There’s plenty to learn from these varying examples. In these cases, the idea came about to solve a challenge that marketers were facing. Still, it would take several years, countless industry bodies, working groups and much debate before common terminology and standards were landed on.
Despite the breakneck speed at which we’re moving toward attention as a currency, right now, attention as a concept is still in the early adoption phase. There’s a bucketload of work to be done before we can even think about attention as a currency.
There’s something else we can learn from the examples of viewability and recency planning and that is how to expedite the process.
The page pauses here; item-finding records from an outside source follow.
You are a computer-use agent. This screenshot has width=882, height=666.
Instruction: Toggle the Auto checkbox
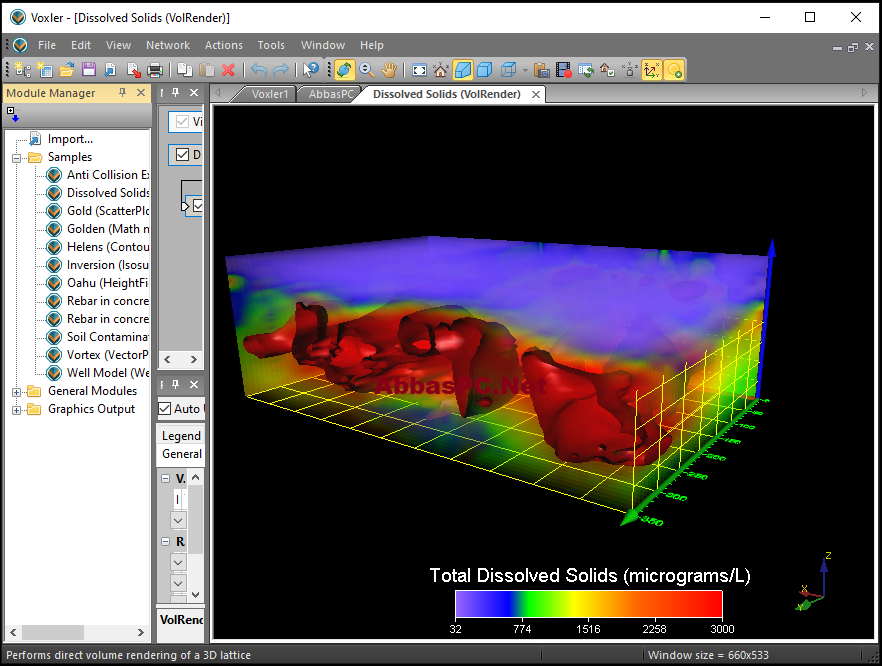[x=164, y=408]
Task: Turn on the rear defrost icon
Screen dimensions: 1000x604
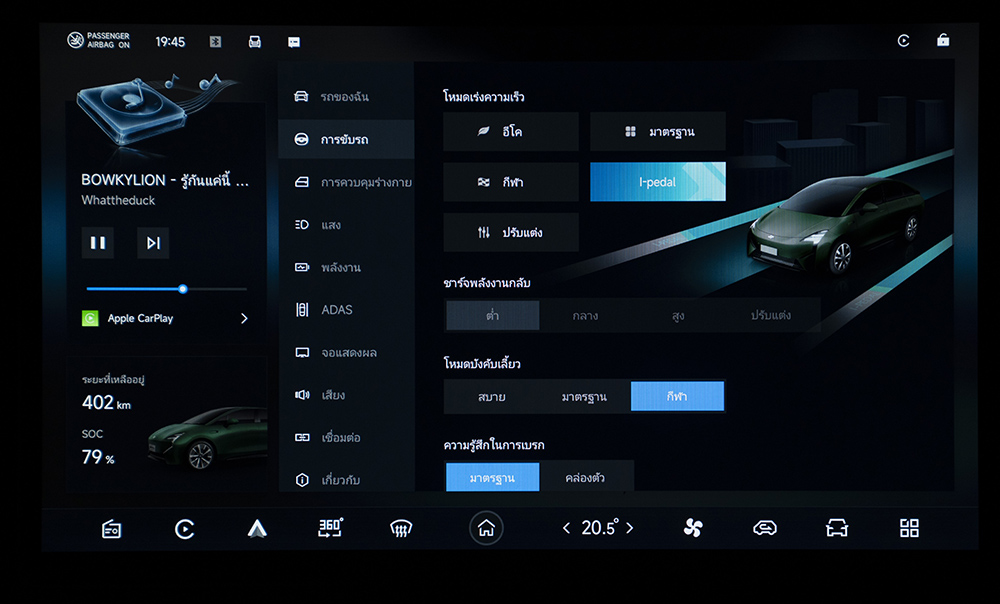Action: pyautogui.click(x=401, y=528)
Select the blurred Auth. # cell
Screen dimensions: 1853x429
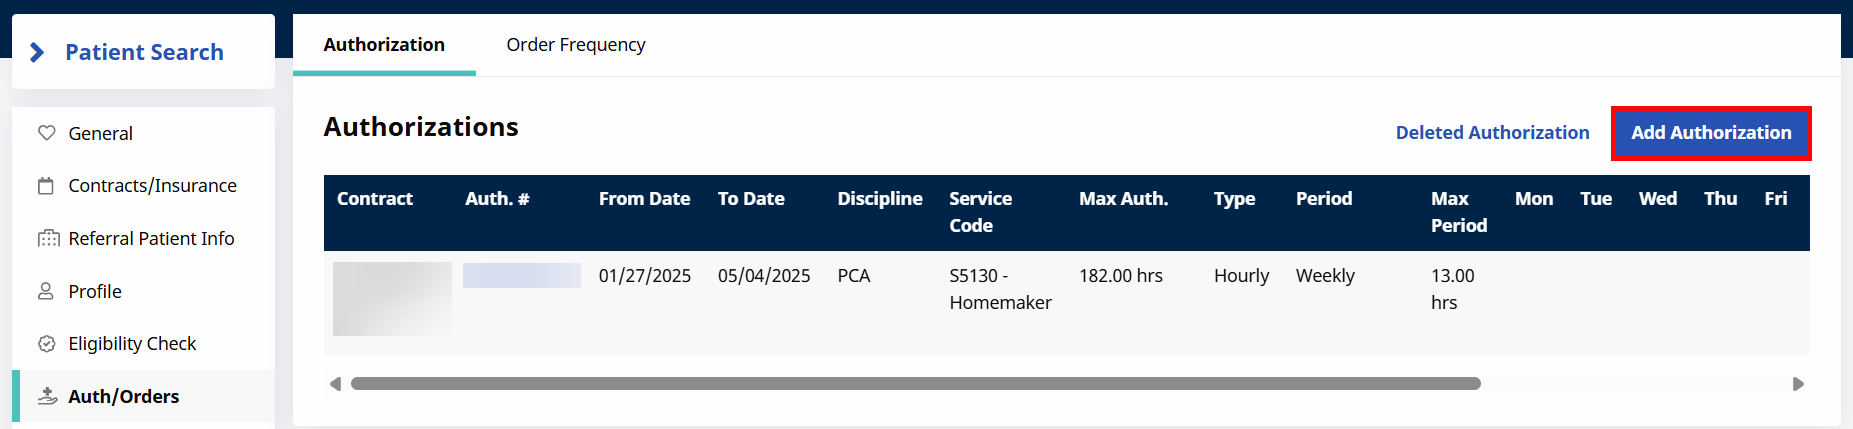tap(521, 275)
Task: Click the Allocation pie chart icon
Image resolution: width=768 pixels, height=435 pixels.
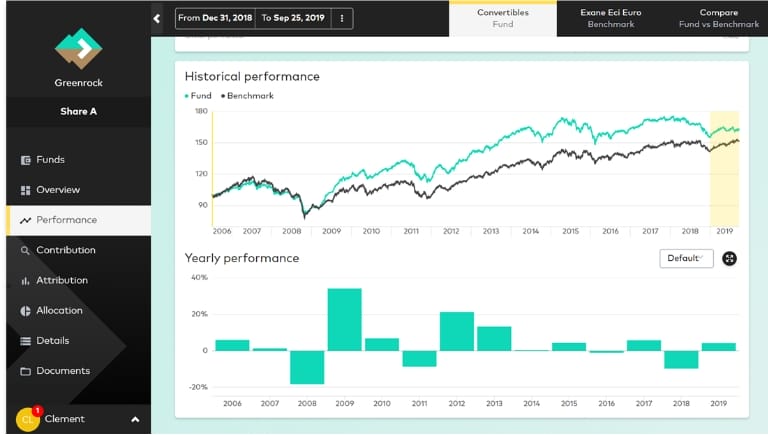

Right now, the New York-based trade body, the Advertising Research Foundation (ARF) is working to define attention and validate its measurement through a new initiative called the ARF Attention Validation Project. It’s being strongly endorsed by the US-centric trade body The Attention Council. This is exactly what’s required. Not least because the ARF has a history in this area: way back in 2019, the organisation hosted a review of attention dimensions jointly undertaken by MediaScience, Google and… the Ehrenberg-Bass Institute.
But the Australian market is arguably at the forefront of the attention race. Not least because of Amplified Intelligence (AI) being based here and the uptake by all holdcos and independents (including Hatched) of AI’s attention planning product.
Why wait for the US or the UK to figure out the best way forward? Why don’t we form our own attention body so we can get ahead of this?
Learning from history, these cycles work best when driven by the wider industry rather than when parties with vested interests take the lead.
The IAB Australia review of the measurement landscape is a step in the right direction but let’s not leave it there. If we do, we risk another decade of back and forth before we come to an industry-wide agreement.